VC, Billionaires Invest

Breakthrough Energy Ventures is probably the best known investor in solar and other renewables. Breakthrough, with high-powered and deep-pocketed backers such as Gates, Michael Bloomberg and Hasso Plattner, funds entrepreneurs with ideas that provide affordable power without contributing to climate change.

Breakthrough is backing three startups that focus on batteries, or storage in industry parlance: Form Energy Inc., Malta Inc. and KoBold Metals. The fluctuations of solar power require massive amounts of battery capacity. Lithium-ion batteries are the primary method of storage, something the the Royal Swedish Academy of Sciences recognized when it awarded the 2019 Nobel Prize in Chemistry to three scientists who developed the technology.

Form Energy is developing a sulfur-based battery that can store renewable energy for long periods at a fraction of today’s cost. Its technology aims to guarantee cheap power delivery for weeks and months. The company also has funds from Eni Next LLC, the venture capital vehicle of Italian oil giant Eni S.p.A, venture capital firm Prelude Ventures, Macquarie Capital and MIT offshoot The Engine. 

“The uncertainty caused by the trade war has had a cost. It’s slowed the speed of the transition to clean energy.”

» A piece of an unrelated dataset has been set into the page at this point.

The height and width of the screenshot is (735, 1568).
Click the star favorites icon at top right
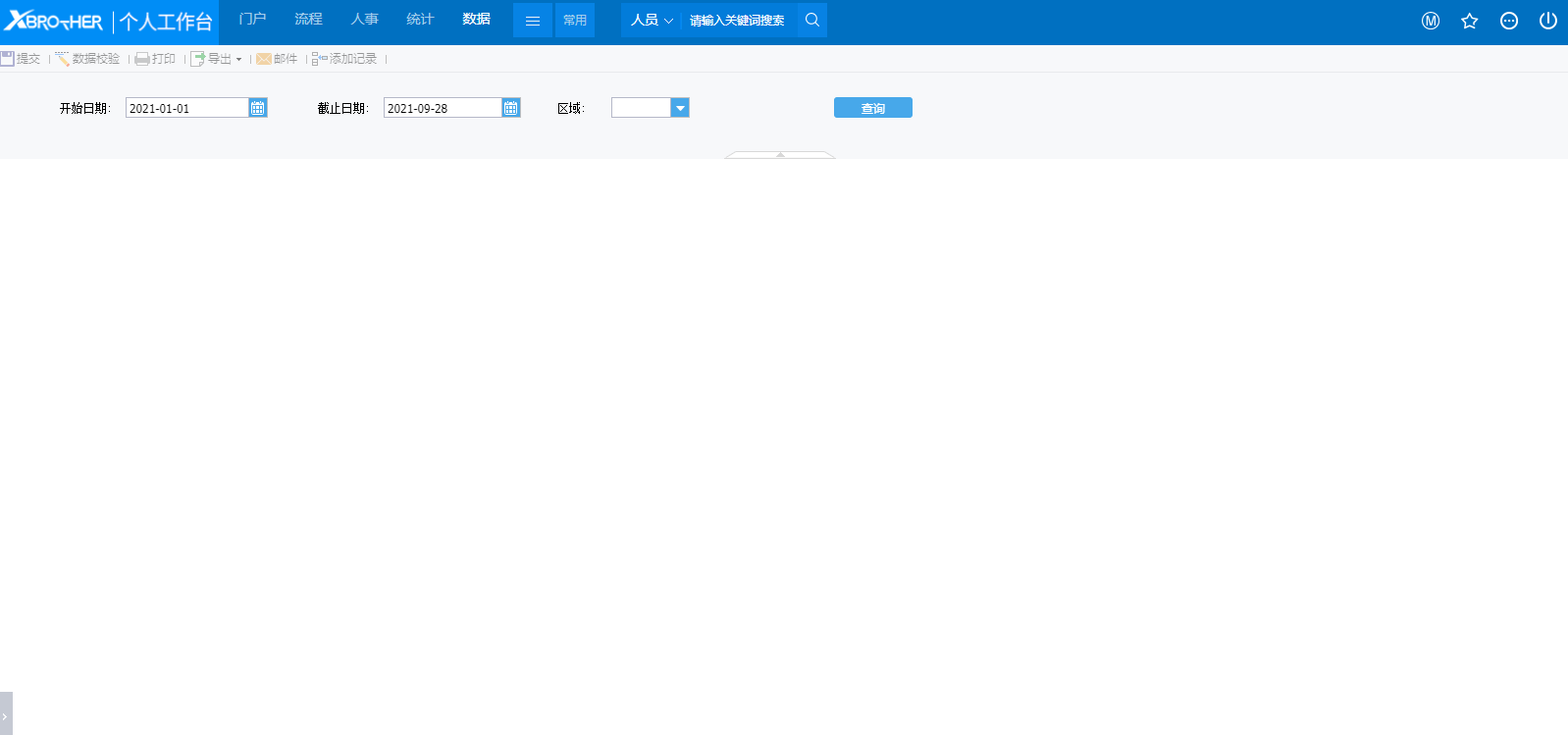[x=1469, y=21]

Malta has developed an electro-thermal energy storage system that collects and stores energy for long durations. Its investors include Alfa Laval amd Concord New Energy.

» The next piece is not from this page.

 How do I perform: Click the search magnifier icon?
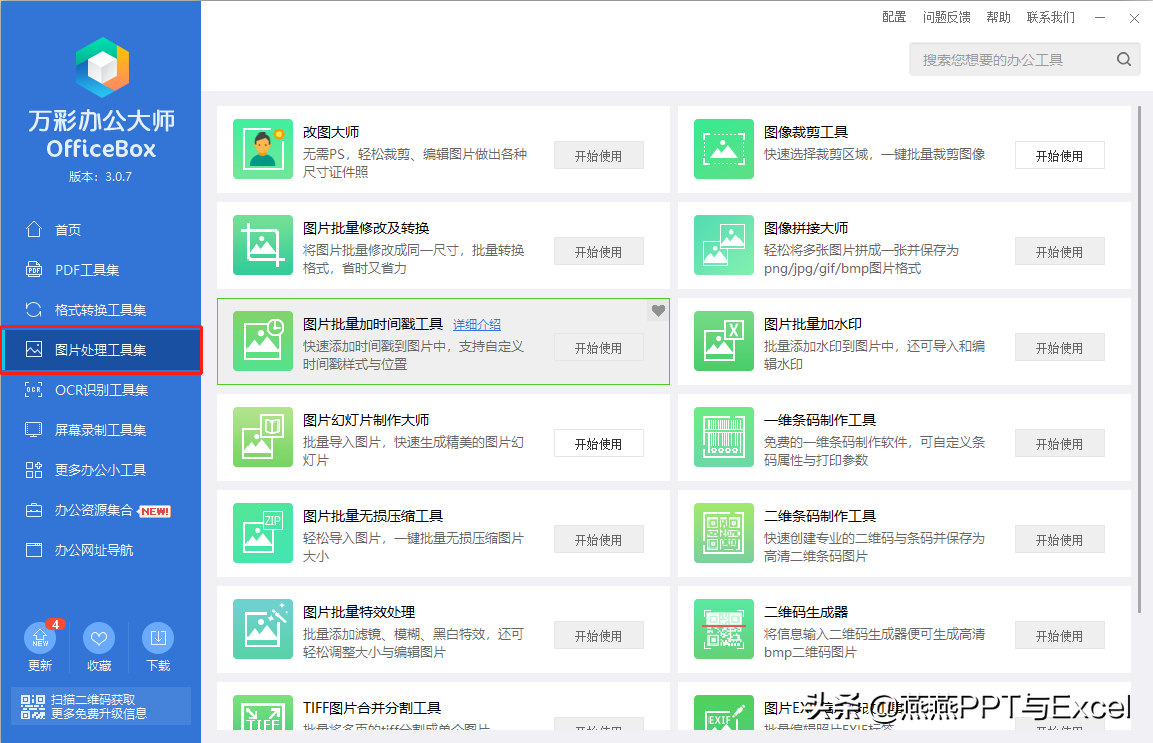point(1124,60)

KoBold Metals, meanwhile, combines big data and scientific computing with geochemical, geophysical, and geological information to identify prospective deposits of battery materials. Andreessen Horowitz, a private venture capital firm in Silicon Valley, has joined Breakthrough in backing KoBold Materials.

“Every part of the energy storage and battery space is exponentially tougher than solar itself,” Posamentier said. “When it comes to storage there are a menu of options of how and when to use them. With solar, it’s just on or off.”

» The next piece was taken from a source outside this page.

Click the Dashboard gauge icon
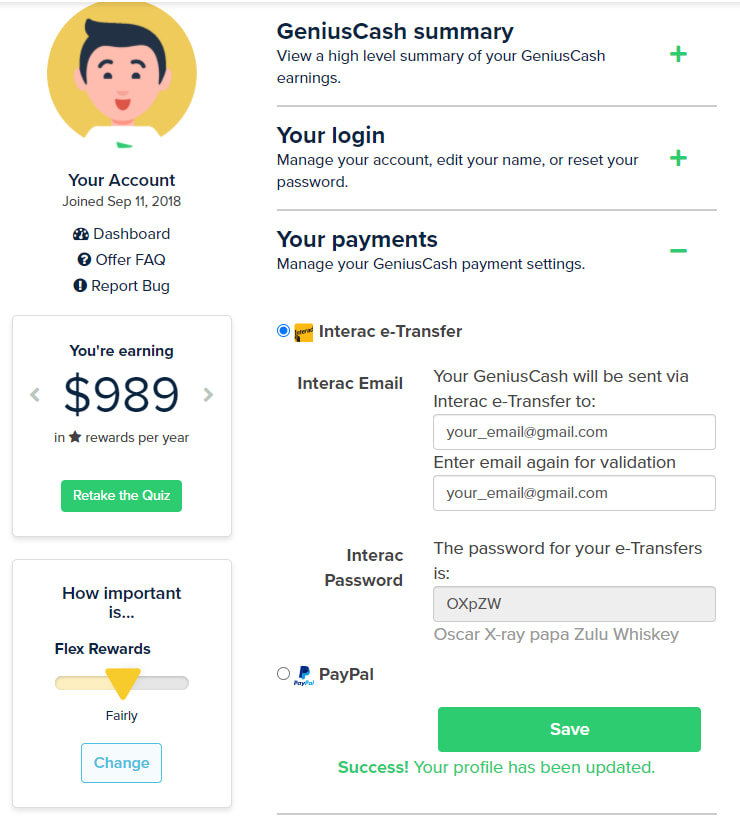This screenshot has height=816, width=740. coord(81,234)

Breakthrough also is backing Arnergy Solar Ltd., a Nigerian distributed utility company. Arnergy has systems that combine solar power, storage and management experience to provide reliable and reasonably priced energy in areas where power can be intermittent.

Congruent has backed a wide variety of solar startups, such as Omnidian, which takes care of operations and maintenance of residential and small commercial solar, while Raptor Maps use drones to identify and diagnose issues on large-scale solar projects. They both are all about making solar more cost effective.

Energetic Insurance focuses on solving a problem that’s arisen with commercial solar financing — counterparty credit risk. They have a product that satisfies both lender and tax equity underwriting needs. Wunder Capital is working in another area of solar financing. Wunder manages the process from solar opportunities, to the underwriting, contracting and construction of each project. The company then manages billing and distribution of earnings of the complete system.

Swanson’s Law

The price of solar photovoltaic modules tends to decline by 20% each time the cumulative shipped volume doubles, according to Swanson’s Law. Panel prices plunged 88% between 2010 and 2018 mostly because of excess supply, according to Cowen. The efficiency of panels has also increased at a steady pace.

“Solar builds are very active and we expect this to continue,” Namovicz said. “If the tax rebates are allowed to expire as planned, solar costs will go down more.” 

Renewable Portfolio Standards, requiring increased production of renewable electricity had been adopted by 29 states and the District of Columbia by the start of this year. California, Washington, Oregon, Hawaii, New Mexico, Idaho and Nevada are going a step further and mandating 100% carbon-free electricity by 2045.

“In Hawaii you see the future,” Jacobs said. “On Oahu, the most populated island, about 50% of homes have solar panels on their roof, and the utility and solar industry have learned how to make that work.”